Queridos amigos, os invito a transitar juntos mi blog.

Ven, vagamente,
ven, levemente,
ven solo, solemne, con las manos caídas
a tu lado, ven
y trae los montes lejanos junto a los árboles próximos,
funde en un campo tuyo todos los campos que veo,
haz de la montaña un bloque sólo de tu cuerpo...

(Fernando Pessoa)

30 marzo 2020

El retablo de Isenheim y el Covid19


Vaya, hay casualidades que impresionan.
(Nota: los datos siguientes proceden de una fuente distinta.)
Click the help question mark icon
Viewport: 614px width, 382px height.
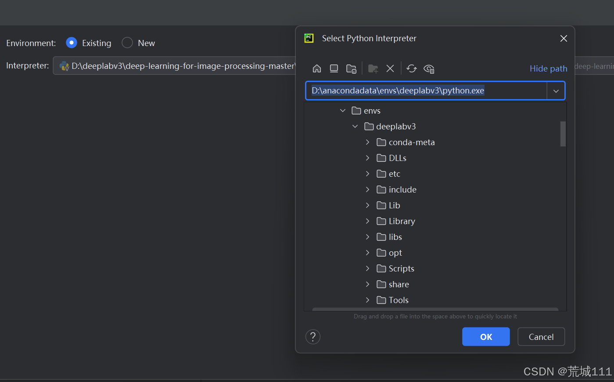(313, 337)

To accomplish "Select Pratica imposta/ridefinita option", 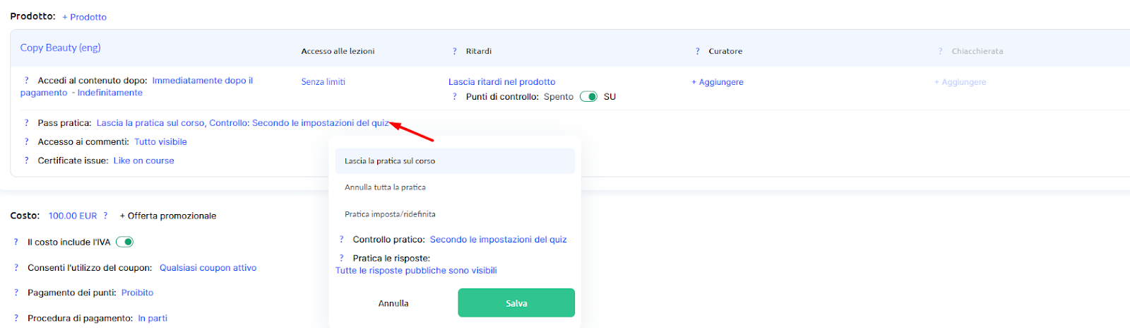I will 390,214.
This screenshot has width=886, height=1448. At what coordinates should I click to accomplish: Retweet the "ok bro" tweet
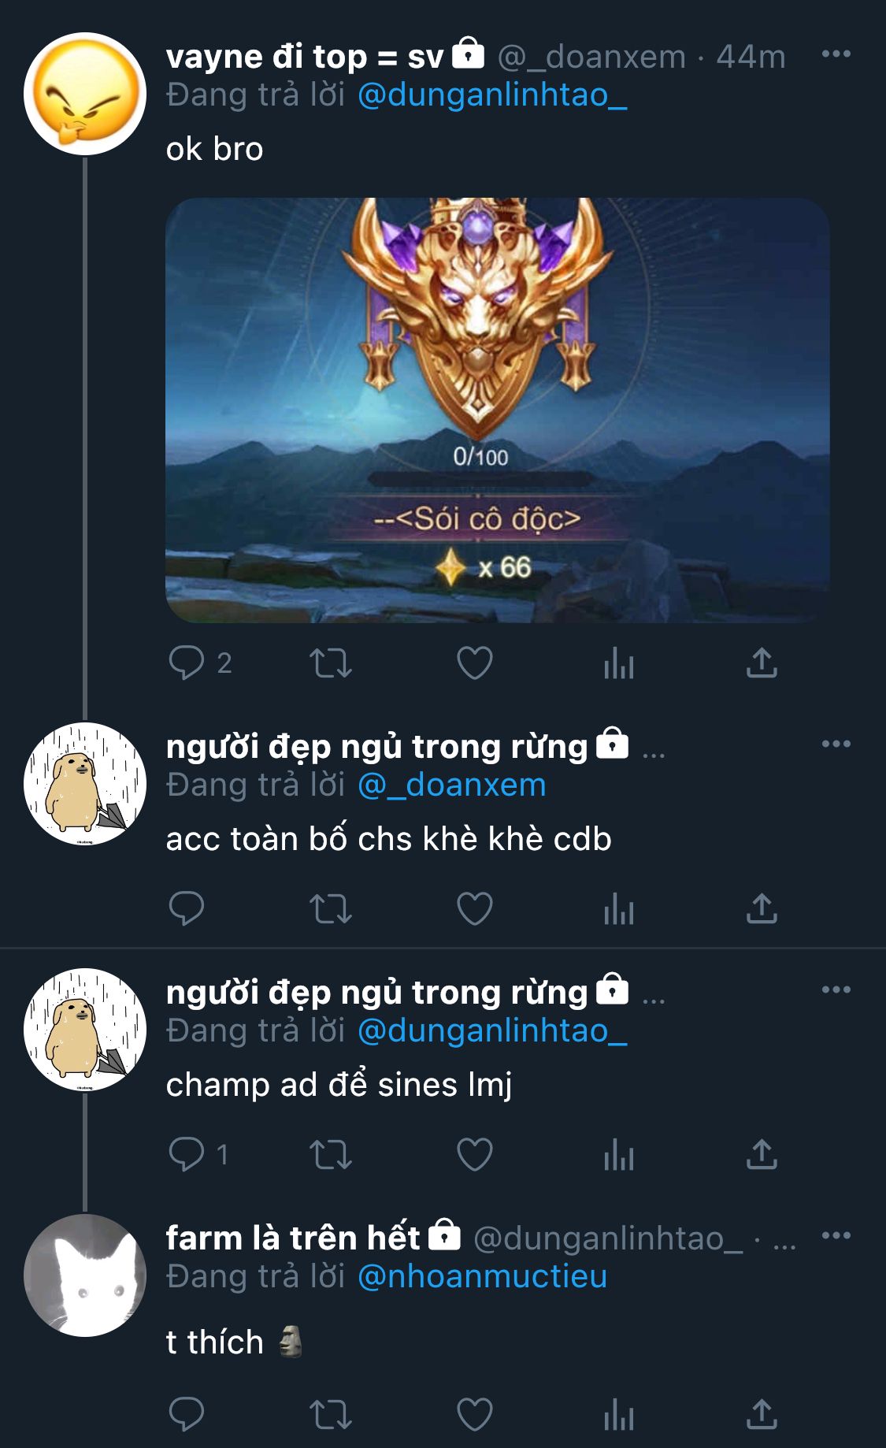[330, 663]
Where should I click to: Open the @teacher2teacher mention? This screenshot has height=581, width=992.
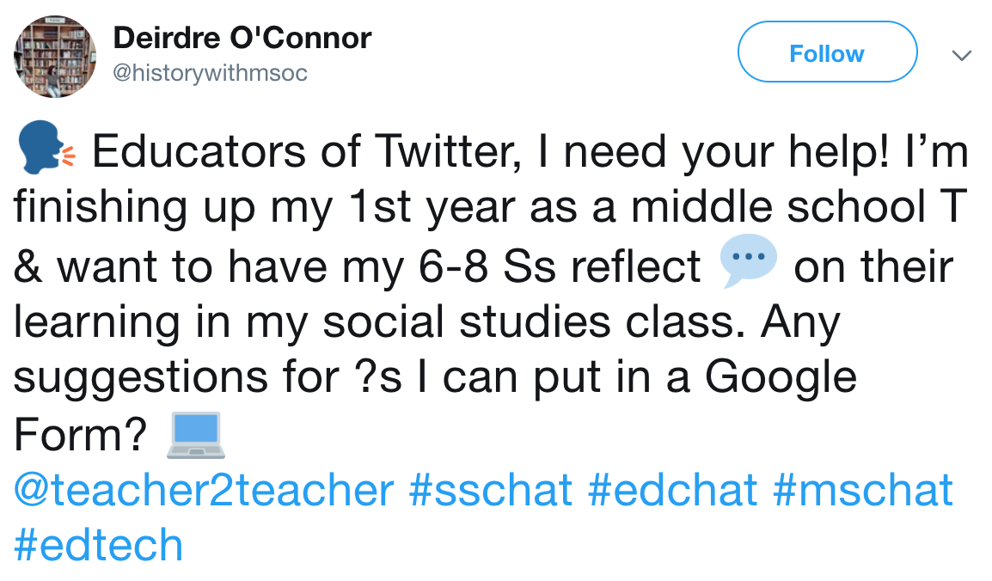tap(204, 490)
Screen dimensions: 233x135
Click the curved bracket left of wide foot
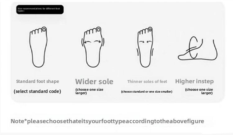82,42
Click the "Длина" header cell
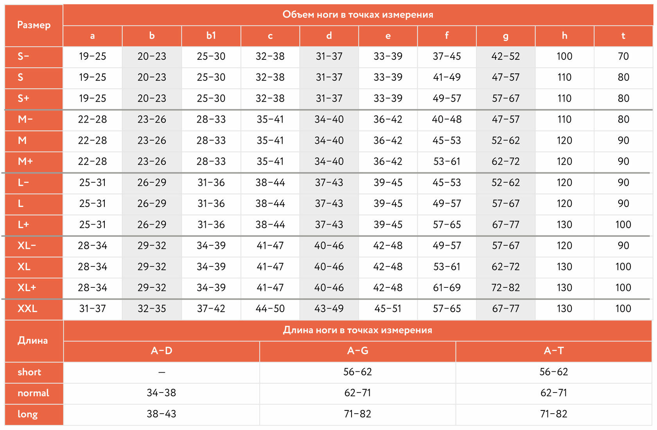This screenshot has height=430, width=657. coord(33,341)
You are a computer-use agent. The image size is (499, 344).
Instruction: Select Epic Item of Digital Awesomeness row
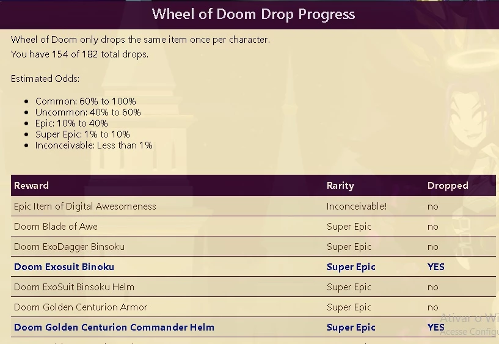point(253,206)
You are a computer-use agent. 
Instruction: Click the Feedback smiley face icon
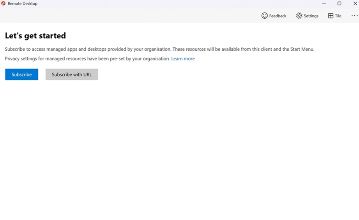264,16
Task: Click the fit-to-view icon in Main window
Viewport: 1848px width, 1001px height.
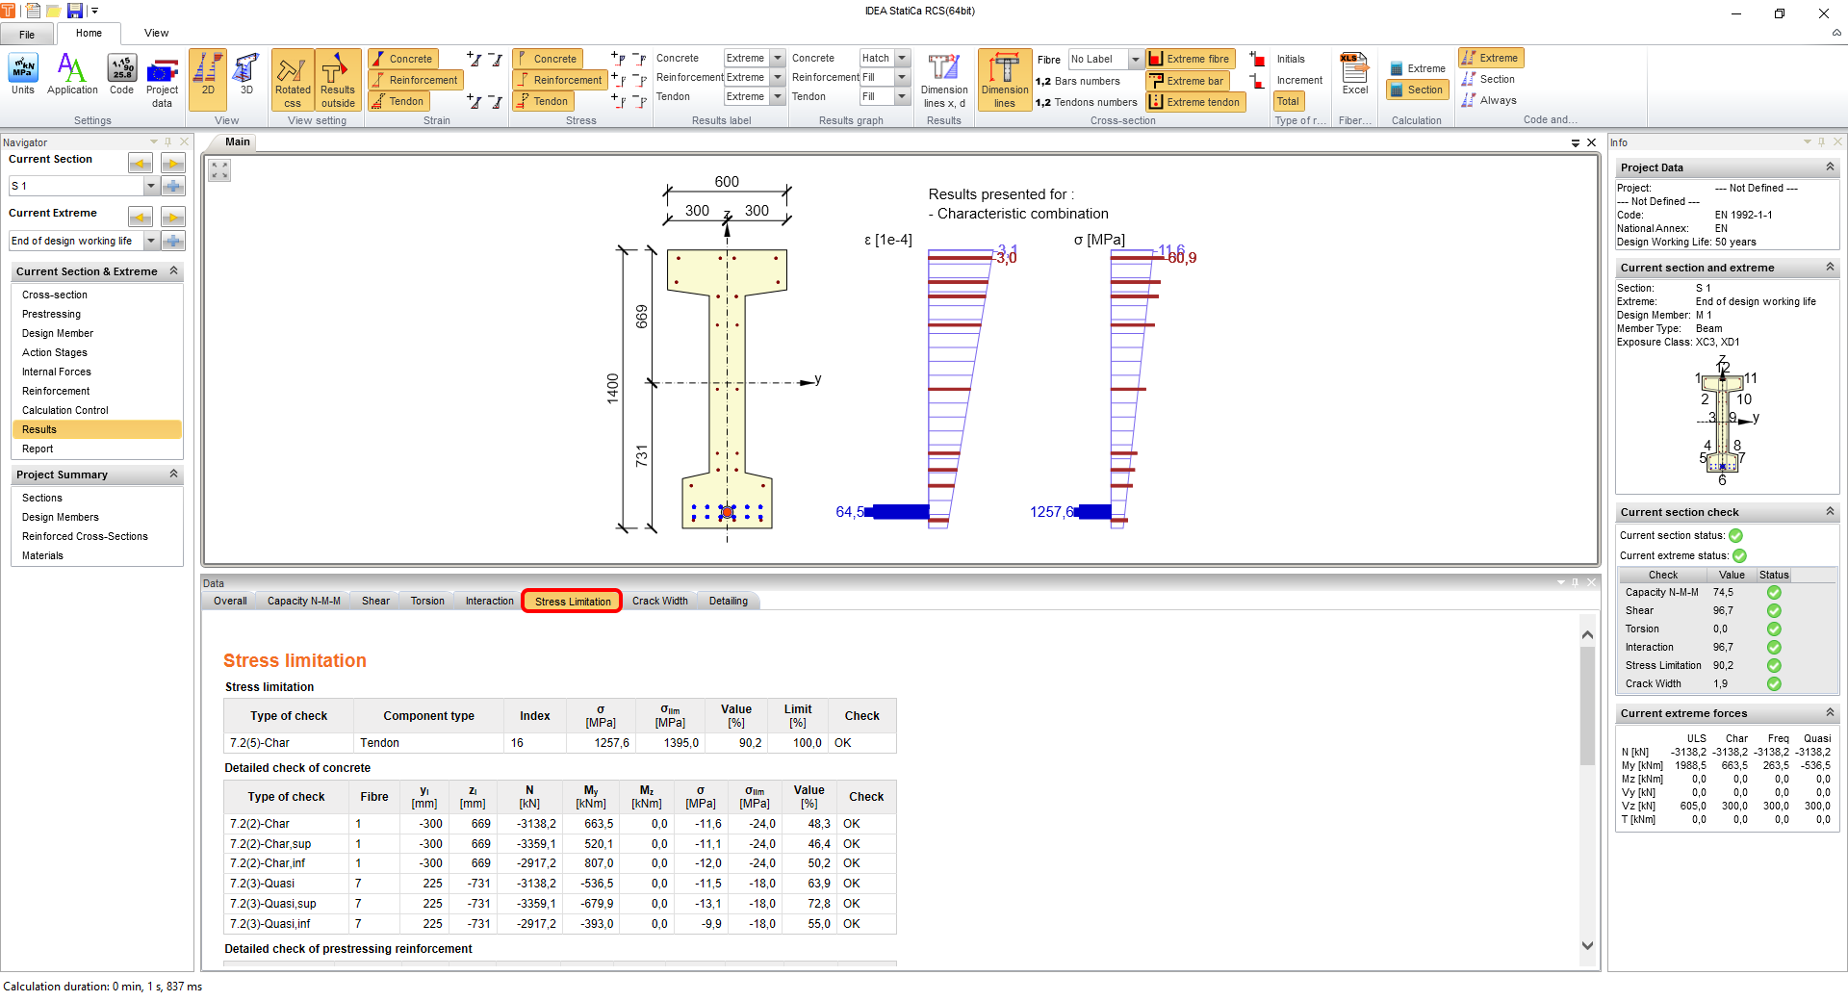Action: pos(220,170)
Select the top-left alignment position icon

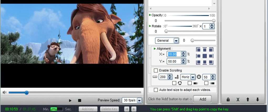[198, 50]
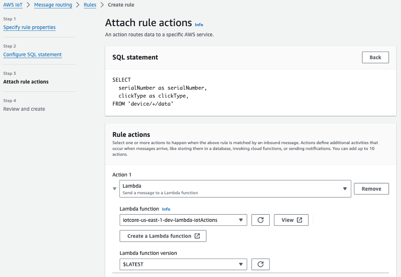Click the Back button in SQL statement panel
Viewport: 401px width, 277px height.
pyautogui.click(x=375, y=57)

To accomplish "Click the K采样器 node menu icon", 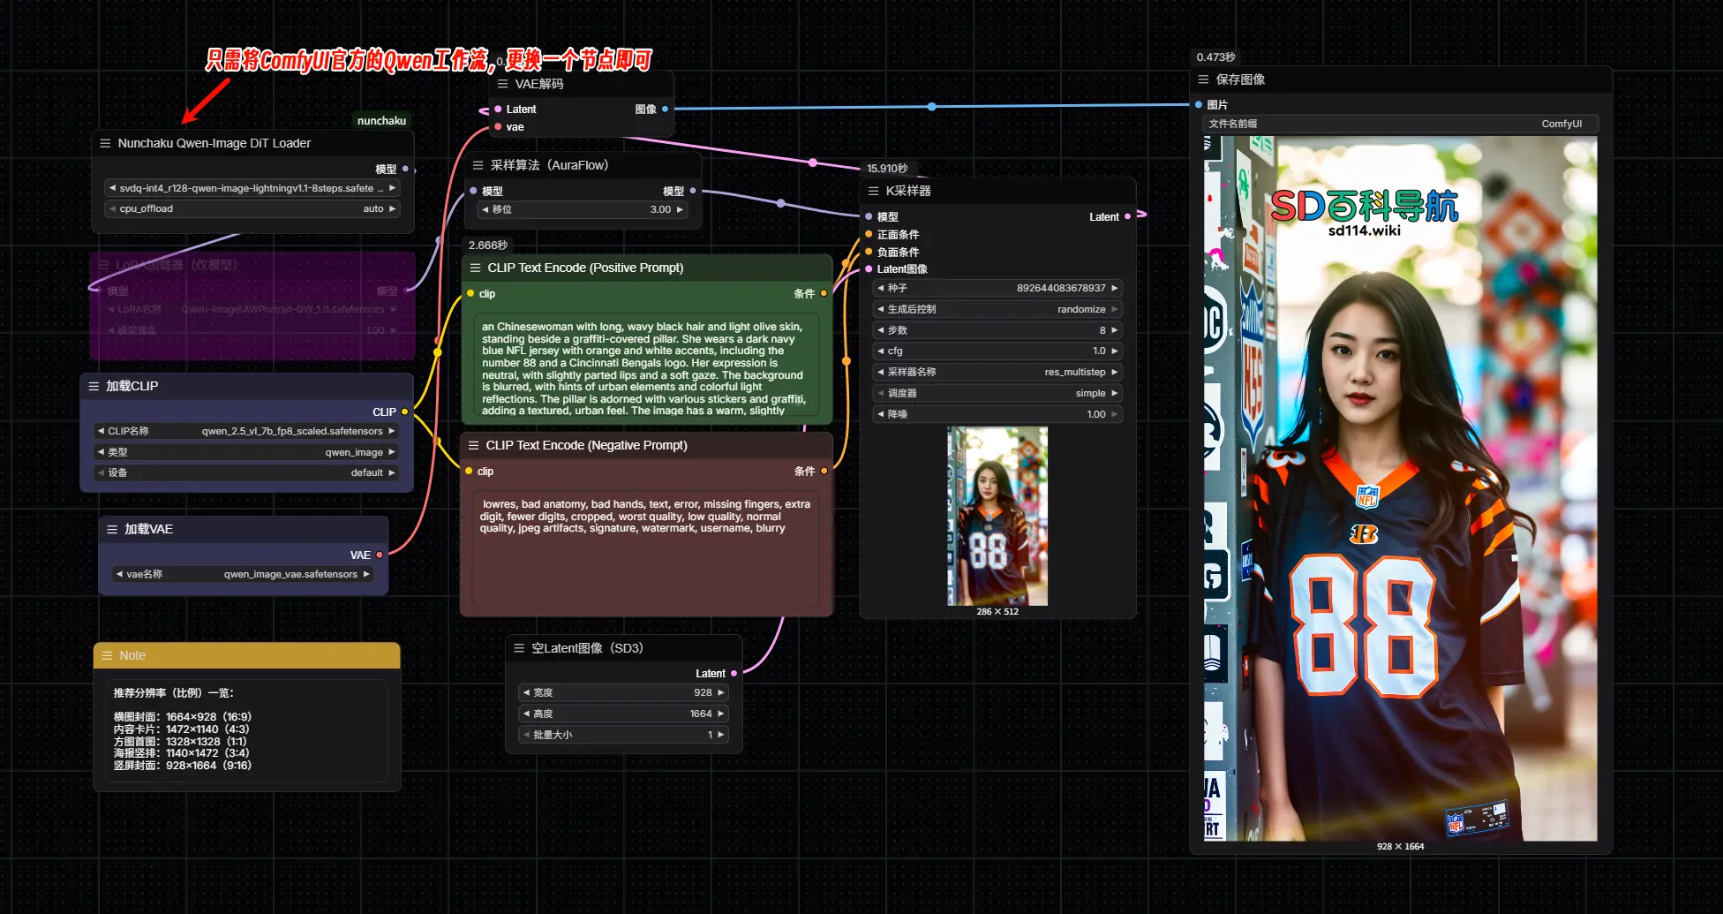I will point(873,191).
Estaba rebuscando entre viejos cuadernos viajeros míos y me he encontrado inesperadamente una libretita con un manuscrito de hace justo veinte años, cuando por fin conseguí visitar una obra de arte que siempre había estado en mi más profundo imaginario. El retablo de Isenheim.
Estas son las notas que escribí:
“Por fin frente al retablo de Isenheim y de repente las crispadas manos me parecen más dulces y relajadas a cómo las recordaba, que era en el momento feroz de la agonía. Y ahora caigo en la cuenta de que ese momento ya ha pasado, el cuerpo crucificado ahora está ya en la inicial laxitud de la muerte. Más esperpénticos se me aparecen los pies retorcidos, las llagas que cubren toda la piel de Cristo, el deshilachado y roto pedazo de tela que cubre su sexo inútil. El resplandor de cera en la cara de la Magdalena abandonada, primera monja que ‘vivirá sin vivir en ella’ un amor terrenal imposible. Debajo de la tabla central está el enterramiento, con rostros expresionistas y con esos pies otra vez, más evidentes aún, desvencijados. Los cabellos de la Virgen como los de una loca. Pequeñas estacas clavadas en el cuerpo de Cristo como si fueran dardos de un San Sebastián (santo protector de las pestes, que en realidad está a su izquierda, tan sereno en la muerte que parece marmóreo). La espesa sangre que se resiste a caer goteando desde el reclinatorio de los pies. La líquida sangre que mana del costado lanceado por Longinos y también del pecho del Agnus Dei al Cáliz. Los ojos de la Virgen, que aparecen bajo el translúcido velo como por milagro. Entre las costillas y las caderas, el cuerpo del crucificado se deforma. Imagino al autor, Matthias Grünewald (a quien tomó a cinco años pintar esta obra maestra, de 1511 a 1516), adoptando esa postura él mismo para comprender el dolor que iba a plasmar. La cruz más auténtica que he visto. Sin embargo parece que los clavos debieran haberse puesto en las muñecas para evitar el desgarro. Es otro diferente el paño que cubre su sexo en el enterramiento. Y no parece que les hubiera dado tiempo a cambiarlo, pues la corona de espinas se encuentra allí, junto a la tumba, en el suelo. Todo está repleto de simbolismo, Oh, Rey de los Judíos, destronado ya. Un cuadro tan extremo invoca al desequilibrio. Por eso tal vez ni siquiera Cristo está centrado en el retablo. El centro de la tabla cae en la completa oscuridad…”.
Y resulta que mis notas incluyen una referencia a que una de las pestes que asoló Europa desde la antigüedad fue la llamada Peste de Fuego, o ergotismo, también conocida como “mal de los ardientes”. Los enfermos sufrían de graves y dolorosas llagas en brazos, piernas y pies, padecían de grandes fiebres y morían. De acuerdo con la tradición, San Antonio, anacoreta del siglo IV, tenía el poder de curar el mal. En el siglo X se fundó la orden de los Antonianos con el propósito de asistir y curar a estos enfermos. Se fundaron gran cantidad de conventos de la orden por toda Europa. El retablo fue encargado para el convento de Isenheim, en Alsacia, para ser utilizado como retablo sanador en la capilla del hospital de la orden.
Así que vaya aquí el retablo de Isenheim para acompañar nuestra sanación individual y común.